I have been using an IrTrans like Marcus describes. The drawback (not counting the price ) is the award method for programming/configuring the thing. For every signal you have to fill in IP-Number (does not recognize IP names if IIRC), portnumber, the command that is to be transmitted, all in different pop-ups. If having more than very few signals, this is very tedious and error prone, with no way to perform global changes, or documenting/proofreading the entries e.g. with a print out. The configuration can be saved to the local disc, however, I have had several occasions when this file got damaged, the software just complained "corrupt" with no possibility to fix. The saved file is a sort-of text file, with the command payload as binary, if it contains bytes outside of the printable domain. So generating this file (undocumented format) from a program is probably not a good idea. It is a good example of a unflexible GUI that makes you long for a good old-time configuration file again... Finally, it is UDP only.

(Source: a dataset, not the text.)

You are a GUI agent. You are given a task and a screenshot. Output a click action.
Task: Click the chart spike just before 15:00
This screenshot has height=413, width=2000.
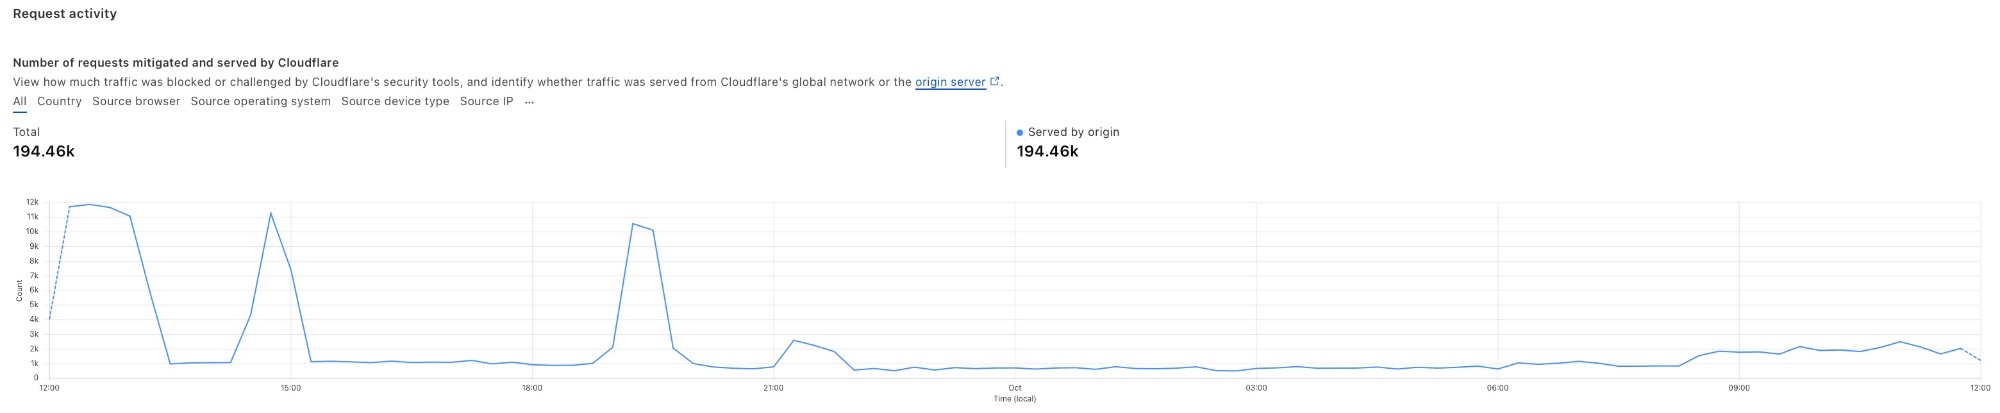pyautogui.click(x=271, y=213)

For several years, I have therefore planned to replace the IrTrans with a LIRC-based solution. This should consist of a small networked Linux box (Raspberry Pi, Alix,..., possibly the same as OR server) with a LIRC server and receiver. Recall, a receiving LIRC server invokes a file, .lircrc IIRC, thus invoking commands when particular IR signals, present in the lircd.conf file, are received. Invoking netcat or wget (or curl,...), and we have our IR to IP translator. If performance is an issue, netcat, curl, etc can be merged into the the LIRC program, thus eliminating the overhead of firing up programs, in particular if using an OS that is not very good at creating processes (I did not use the word...). Using a Raspberry Pi B and a TSOP-xxxx (e.g. TSOP4838) as receiver we have an IR to IP gate for 50€. So it can be feasible to put one in each room... (I plan to write a more detailed description, sometimes.) It should be explicitly mentioned that it is possible to access the Openremote server API directly. The drawback with this is or course that it has not been intended for this, and may change as soon as you add/remove/modify an element. This drawback can be overcome, at least partially, by generating the .lircrc file automatically, either together with the controller.xml (requires an extension to the designer), or it can be generated from controller.xml, for example by an XSLT-stylesheet.
Yet another solution might be to use either an X10 remote with USB-receiver, or a Bluetooth remote, e.g. the one for the Sony Playstation. I think these have been successfully integrated in the Eventghost project.
Finally, as Eric points out, there are IR-learners and there are "deployment" IR-receivers. Using one instead of the other is in general a bad idea. An IR learner has in general very poor sensitivity for distant remotes.
Posted by barf at Apr 09, 2013 20:26
I did wonder whether a Raspberry pi type solution would work - given that you could possibly use it at the same time as an XMBC platform hooked up to a local tv with an IR receiver on one end. Most modern TV's now have a serial interface which could be used for Power cycle from the Raspberry pi(I've not found a TV which has IP Power cycle).
Personallly I would still need an IR blaster in my server room for IR only hardware, but I guess this could be hooked up to the OR server through a serial port.
Keeping all the intelligence in OR would certainly help keep it tidy and allow for different interfaces depending on the user. I am not sufficiently adept at OR to know how best that could be implemented. The Global cache products are reasonably priced but do add another layer which would need configuring.
I found something on the web that might be good as a starting point -
ir pi receiver
Posted by jules_bike at Apr 09, 2013 21:20
Bengt, very nice input. I would love to convert my never used X10 USB remote to something useful. Eventghost is windows only and my OR controllers are running linux only now. So I think I'll hit the ilrc path. I've found this X10 USB remote example. Very promissing, so I'll follow this path and investigate it a little. From your post I understand that the best method to send commands to openremote is via the Openremote server API. Of course I would like to overcome the drawback you've mentioned and will also try to generate the .lircrc directly from the controller.xml file.